Ketika generasi lama sulit beradaptasi dengan perubahan zaman yang otomatis menjadi tidak produktif, generasi muda yang adaptif harus menanggung beban lebih besar. Kondisi inilah yang kemudian melahirkan sandwich generation pada generasi muda.
“Nah karena gap ini anak-anak itu akhirnya harus menanggung beban produktivitas yang hilang yang lemah dari orang tuanya dan juga nanti ke anak-anaknya gitu, karena dia harus menikah, anak-anaknya dia harus biayai juga,” imbuhnya lagi.
POV dari istilah ini adalah keberadaan posisi yang serba tidak nyaman dan berat karena dipertemukan dengan dua atau tiga generasi yang memiliki persoalan dan kebutuhan yang berbeda-beda.
Sandwich Generation sendiri diperkenalkan pertama kali pada tahun 1981 oleh seorang Profesor sekaligus direktur praktikum University Kentucky, Lexington, Amerika Serikat bernama Dorothy A. Miller.
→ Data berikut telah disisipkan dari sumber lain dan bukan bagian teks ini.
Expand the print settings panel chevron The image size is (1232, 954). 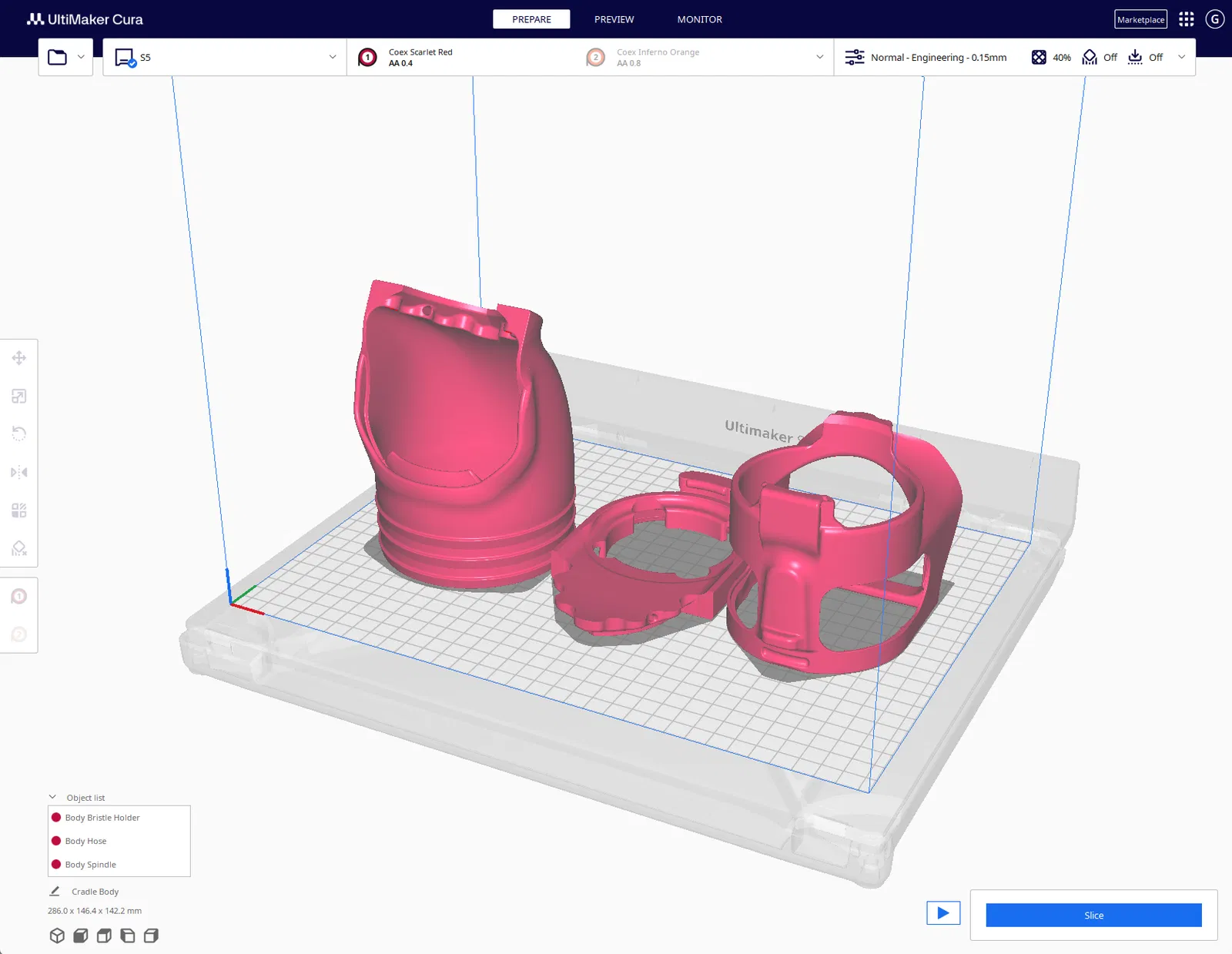pyautogui.click(x=1182, y=57)
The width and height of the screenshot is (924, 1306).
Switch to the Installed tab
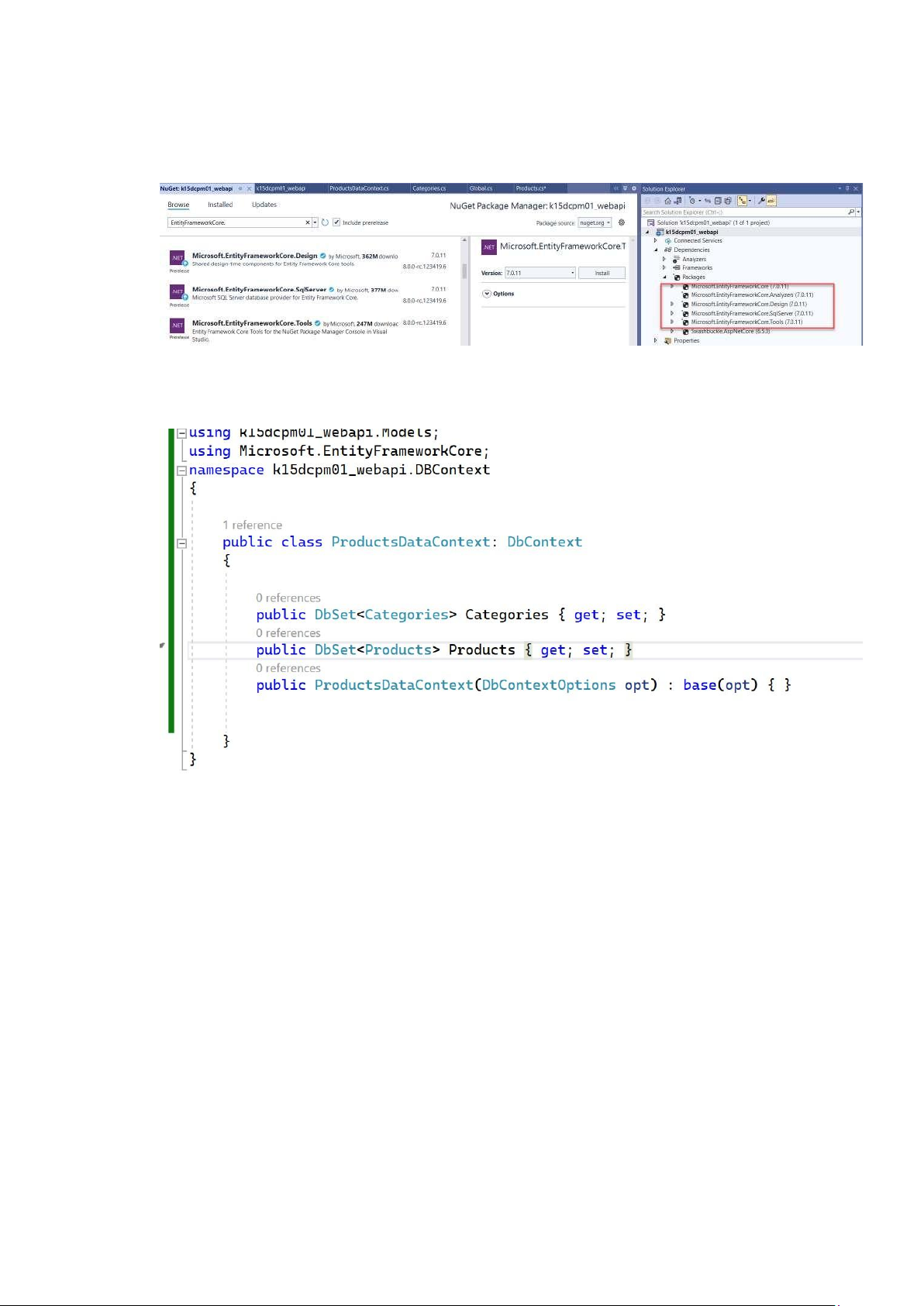click(220, 205)
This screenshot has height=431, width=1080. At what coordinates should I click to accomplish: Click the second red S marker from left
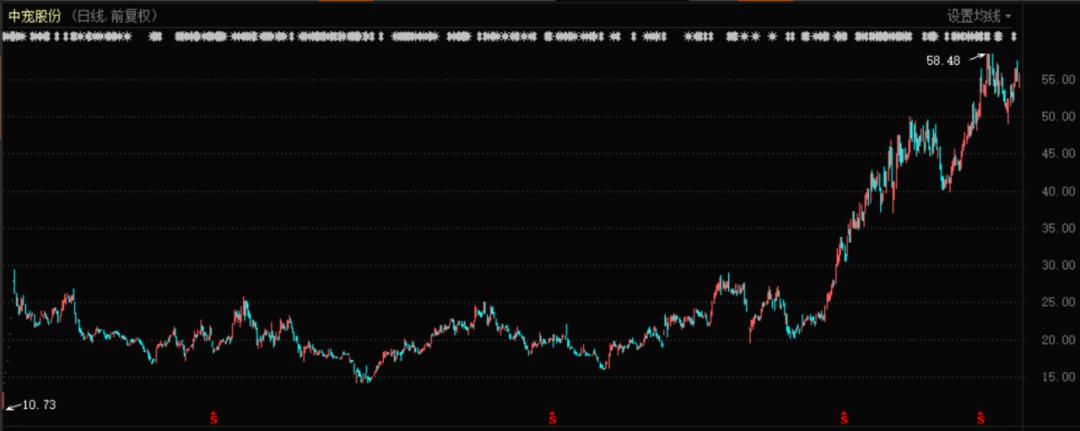click(x=551, y=415)
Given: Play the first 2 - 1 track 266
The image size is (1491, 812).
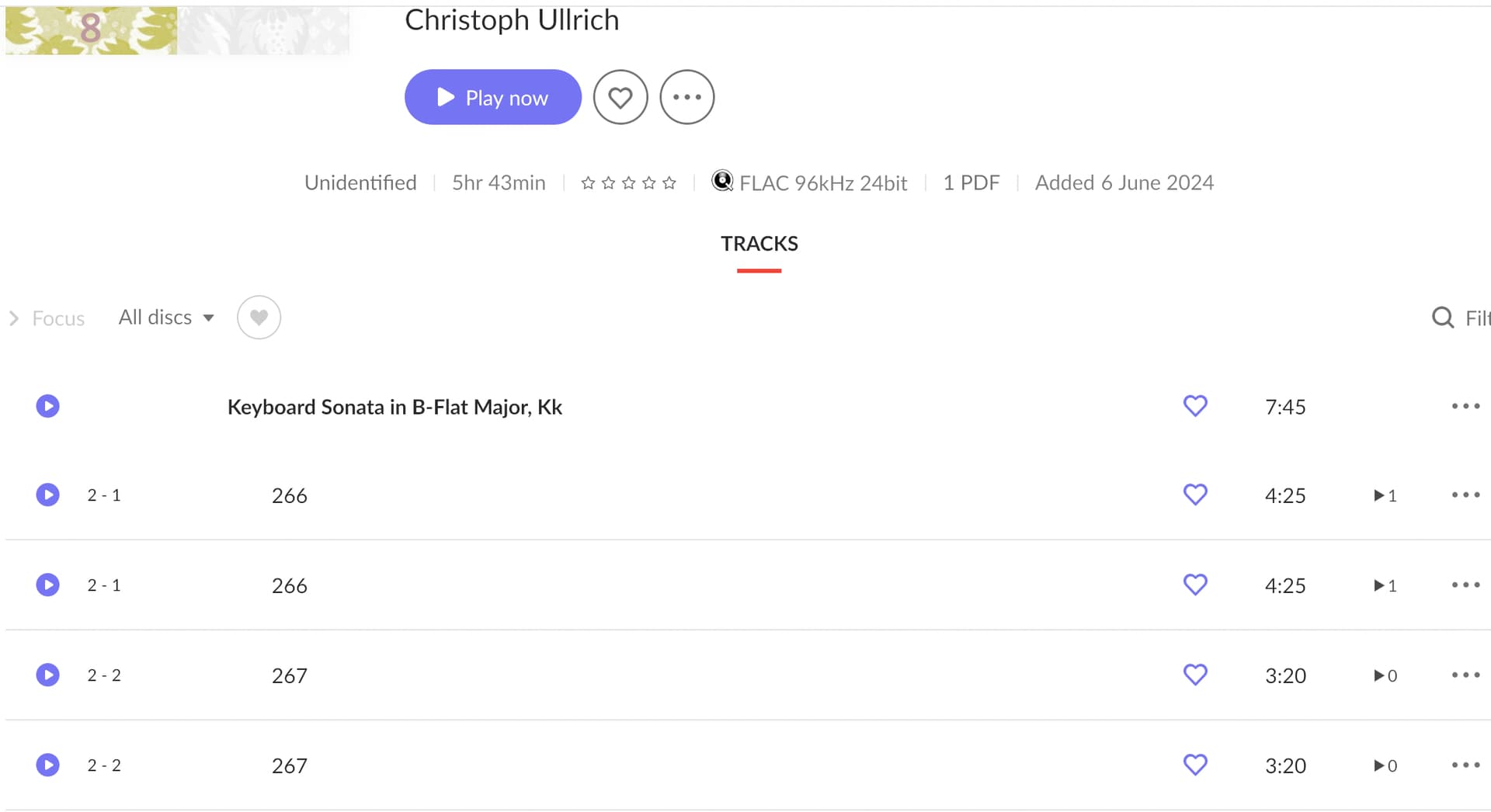Looking at the screenshot, I should [48, 494].
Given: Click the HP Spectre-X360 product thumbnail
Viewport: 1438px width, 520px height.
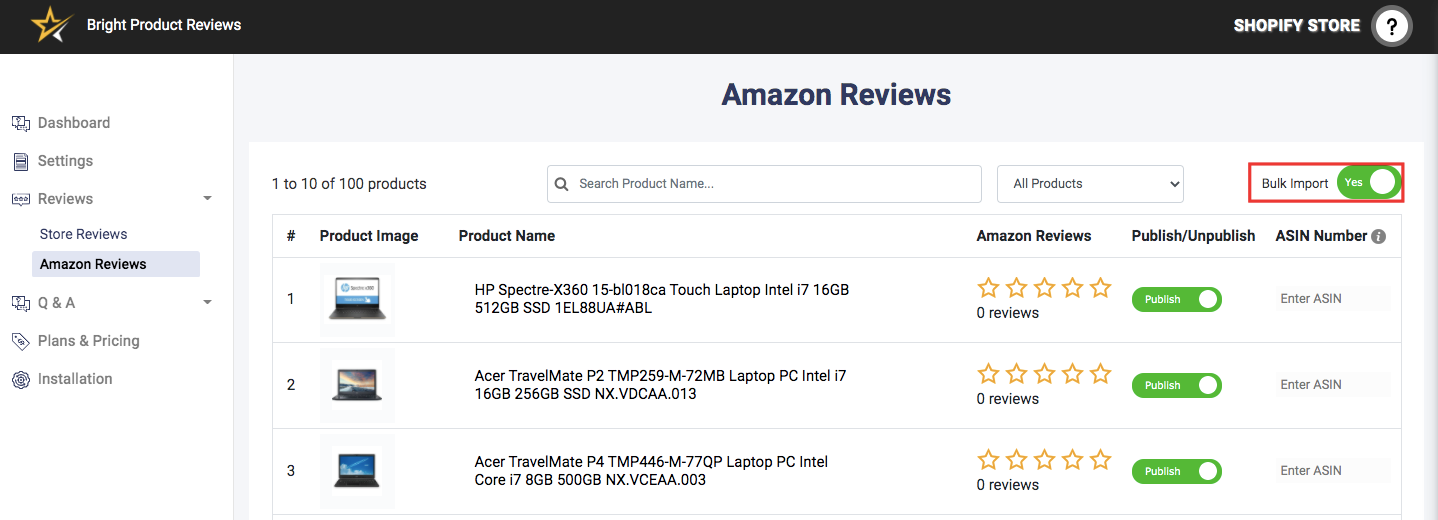Looking at the screenshot, I should pos(357,299).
Generasi sandwich merupakan generasi orang dewasa yang harus menanggung hidup 3 generasi yaitu orang tuanya, diri sendiri, dan anaknya.
Kondisi tersebut dianalogikan seperti sandwich dimana sepotong daging terhimpit oleh 2 buah roti. Roti tersebut diibaratkan sebagai orang tua (generasi atas) dan anak (generasi bawah), sedangkan isi utama sandwich berupa daging, mayonnaise, dan saus yang terhimpit oleh roti diibaratkan bagai diri sendiri. Dikutip dari berbagai sumber, generasi sandwich terjadi pada seseorang baik pria maupun wanita yang memiliki rentan umur dari 30 hingga 40 tahun. Namun ada pula yang menyebutkan rentang umur antara 30 hingga 50 tahun.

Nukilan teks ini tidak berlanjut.